TEXT PASSAGE: Begin

Use cases — what Verel + AgentVision are for¶
AI agents write code, UIs, charts, and PDFs — then declare "done" having never run the real checks or looked at the result. Verel is the brain (a conscience: it re-runs the real graders and returns an attested verdict an agent can't fake) and AgentVision is the eyes (it renders the output and grades what it actually looks like). Together: nothing an agent builds ships unverified — functionally or visually.
This page is organized by who you are and the moment you feel the pain — not by feature. Find the row that's you; each use case is a job to be done, what it costs you today, and what changes. Every one links to a runnable demo so you can see it on real output, not slideware (all demos →).
Who these are for¶
| Persona | The agentic pain | |
|---|---|---|
| P1 | AI-native / "vibe-coding" team (3–15 devs, >50% agent-written code, shipping daily) | The agent is author and reviewer; nobody has time to verify what it claims. |
| P2 | SRE / platform / DevEx running agents toward production | You own the blast radius when an agent's "done" is wrong at deploy. |
| P3 | Front-end / design-system team using AI agents | The agent can't see the UI it ships — overflow, contrast, 404s reach users. |
| P4 | Enterprise AppSec / compliance | A green check is a claim; you need verifiable, attestable evidence. |
The moments (the spine of the workflow)¶
| Moment | Use case | Organ |
|---|---|---|
| In the agent's loop (write-time) | 1. Agent says "done" — and it's lying · 7. Ships UIs it never looked at | brain · eyes |
| Pre-merge / PR | 2. More agent code than we can review · 3. Can't trust the green check | brain |
| UI / visual correctness | 8. Accessibility regressions · 9. Visual review without a human · 10. Is the chart/PDF correct? | eyes |
| Deploy | 4. A bad agent commit reached prod | brain |
| Runtime / over time | 5. Agents keep relearning the same lesson · 6. A fleet that collides | brain |
| End to end | 11. Verify everything an agent builds | both |
Part 1 — The done-gate (Verel: the conscience)¶
1. "My agent says done — and it's lying"¶
Who: P1 · Moment: the agent opens a PR.

TEXT PASSAGE: End
SUPPLIED DATA: Begin

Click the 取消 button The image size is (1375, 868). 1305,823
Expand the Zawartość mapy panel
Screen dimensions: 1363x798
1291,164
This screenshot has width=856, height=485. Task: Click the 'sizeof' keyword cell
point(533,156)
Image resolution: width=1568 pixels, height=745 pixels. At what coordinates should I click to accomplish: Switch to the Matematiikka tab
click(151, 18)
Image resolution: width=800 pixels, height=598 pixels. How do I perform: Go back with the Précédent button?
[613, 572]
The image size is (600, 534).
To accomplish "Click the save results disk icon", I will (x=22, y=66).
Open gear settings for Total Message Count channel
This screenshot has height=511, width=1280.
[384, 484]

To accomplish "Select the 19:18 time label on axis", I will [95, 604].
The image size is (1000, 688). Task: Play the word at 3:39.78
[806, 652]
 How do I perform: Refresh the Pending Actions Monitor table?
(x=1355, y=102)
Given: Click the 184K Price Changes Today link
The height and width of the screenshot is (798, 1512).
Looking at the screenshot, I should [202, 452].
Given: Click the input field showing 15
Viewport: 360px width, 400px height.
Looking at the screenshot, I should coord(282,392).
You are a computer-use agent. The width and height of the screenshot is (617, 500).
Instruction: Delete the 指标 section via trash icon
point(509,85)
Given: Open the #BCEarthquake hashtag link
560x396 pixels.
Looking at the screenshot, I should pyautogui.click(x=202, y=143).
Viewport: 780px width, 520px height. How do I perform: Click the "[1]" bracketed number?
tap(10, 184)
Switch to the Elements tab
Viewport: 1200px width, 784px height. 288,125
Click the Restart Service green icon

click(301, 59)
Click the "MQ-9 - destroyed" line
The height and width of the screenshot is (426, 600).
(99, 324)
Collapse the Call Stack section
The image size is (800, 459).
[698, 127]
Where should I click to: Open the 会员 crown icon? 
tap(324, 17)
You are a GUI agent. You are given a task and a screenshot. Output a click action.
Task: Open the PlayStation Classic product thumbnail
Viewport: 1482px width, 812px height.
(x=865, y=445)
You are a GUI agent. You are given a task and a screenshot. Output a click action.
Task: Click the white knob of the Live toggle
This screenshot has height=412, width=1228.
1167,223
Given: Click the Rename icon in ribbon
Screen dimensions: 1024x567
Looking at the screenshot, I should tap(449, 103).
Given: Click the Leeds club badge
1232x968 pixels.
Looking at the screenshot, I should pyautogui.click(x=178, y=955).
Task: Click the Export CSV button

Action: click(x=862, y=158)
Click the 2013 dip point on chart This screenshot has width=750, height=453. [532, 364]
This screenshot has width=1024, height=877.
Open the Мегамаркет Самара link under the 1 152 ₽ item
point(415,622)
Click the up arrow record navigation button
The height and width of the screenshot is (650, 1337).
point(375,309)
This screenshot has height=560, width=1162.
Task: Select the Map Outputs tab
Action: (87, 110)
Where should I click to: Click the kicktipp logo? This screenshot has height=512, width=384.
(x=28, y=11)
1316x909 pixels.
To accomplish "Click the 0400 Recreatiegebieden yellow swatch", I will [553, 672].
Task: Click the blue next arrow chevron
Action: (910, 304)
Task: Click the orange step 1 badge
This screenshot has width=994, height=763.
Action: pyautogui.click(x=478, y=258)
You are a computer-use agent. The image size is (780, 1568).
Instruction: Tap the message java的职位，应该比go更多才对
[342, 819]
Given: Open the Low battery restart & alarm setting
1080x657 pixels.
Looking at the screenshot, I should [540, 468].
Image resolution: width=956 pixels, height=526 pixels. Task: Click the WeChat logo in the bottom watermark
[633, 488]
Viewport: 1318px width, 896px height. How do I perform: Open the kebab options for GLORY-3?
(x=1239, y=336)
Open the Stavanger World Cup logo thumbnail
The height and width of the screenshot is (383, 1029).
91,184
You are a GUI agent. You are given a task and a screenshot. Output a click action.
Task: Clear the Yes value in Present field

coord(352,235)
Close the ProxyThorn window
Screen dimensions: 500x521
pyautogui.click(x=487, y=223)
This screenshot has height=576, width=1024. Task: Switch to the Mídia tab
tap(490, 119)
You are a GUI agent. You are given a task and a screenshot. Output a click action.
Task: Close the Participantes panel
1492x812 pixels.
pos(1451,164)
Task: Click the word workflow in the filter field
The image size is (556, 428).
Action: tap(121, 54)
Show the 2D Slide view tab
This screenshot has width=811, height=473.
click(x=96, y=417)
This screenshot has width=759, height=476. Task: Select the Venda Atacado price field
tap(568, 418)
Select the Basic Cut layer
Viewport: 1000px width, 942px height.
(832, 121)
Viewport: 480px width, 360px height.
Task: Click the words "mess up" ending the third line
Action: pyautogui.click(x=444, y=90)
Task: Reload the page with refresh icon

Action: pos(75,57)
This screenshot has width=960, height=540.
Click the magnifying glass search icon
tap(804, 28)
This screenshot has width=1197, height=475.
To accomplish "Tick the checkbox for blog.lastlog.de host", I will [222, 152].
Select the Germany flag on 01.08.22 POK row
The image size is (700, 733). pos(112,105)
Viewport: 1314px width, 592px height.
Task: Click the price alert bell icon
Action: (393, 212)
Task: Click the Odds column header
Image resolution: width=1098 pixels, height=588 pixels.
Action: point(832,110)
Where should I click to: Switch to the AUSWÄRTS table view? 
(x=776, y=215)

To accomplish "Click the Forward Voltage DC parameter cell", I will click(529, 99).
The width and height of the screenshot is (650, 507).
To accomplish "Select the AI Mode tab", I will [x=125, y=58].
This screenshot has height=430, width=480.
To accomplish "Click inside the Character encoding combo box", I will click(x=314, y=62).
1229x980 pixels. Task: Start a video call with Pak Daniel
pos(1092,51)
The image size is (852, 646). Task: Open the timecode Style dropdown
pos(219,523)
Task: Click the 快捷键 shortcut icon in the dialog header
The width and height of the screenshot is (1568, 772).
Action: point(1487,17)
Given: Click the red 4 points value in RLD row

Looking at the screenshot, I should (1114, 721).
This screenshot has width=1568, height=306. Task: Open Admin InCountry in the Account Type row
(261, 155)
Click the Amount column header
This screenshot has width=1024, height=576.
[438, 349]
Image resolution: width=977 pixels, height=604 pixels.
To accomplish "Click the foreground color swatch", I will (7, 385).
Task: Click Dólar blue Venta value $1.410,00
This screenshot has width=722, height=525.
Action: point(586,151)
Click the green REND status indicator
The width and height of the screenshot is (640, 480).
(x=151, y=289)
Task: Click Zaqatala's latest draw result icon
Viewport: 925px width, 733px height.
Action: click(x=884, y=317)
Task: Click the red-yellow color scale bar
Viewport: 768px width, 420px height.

SUPPLIED DATA: End

• **EXERCISES TO COMPLETE**
**A)** According to the use-case page, what does AgentVision do with an agent's output?
**B)** List every moment named in the first column of the moments table on the use-case page.

• **RESULTS**
**A)** It renders the output and grades what it actually looks like.

**B)** In the agent's loop (write-time); Pre-merge / PR; UI / visual correctness; Deploy; Runtime / over time; End to end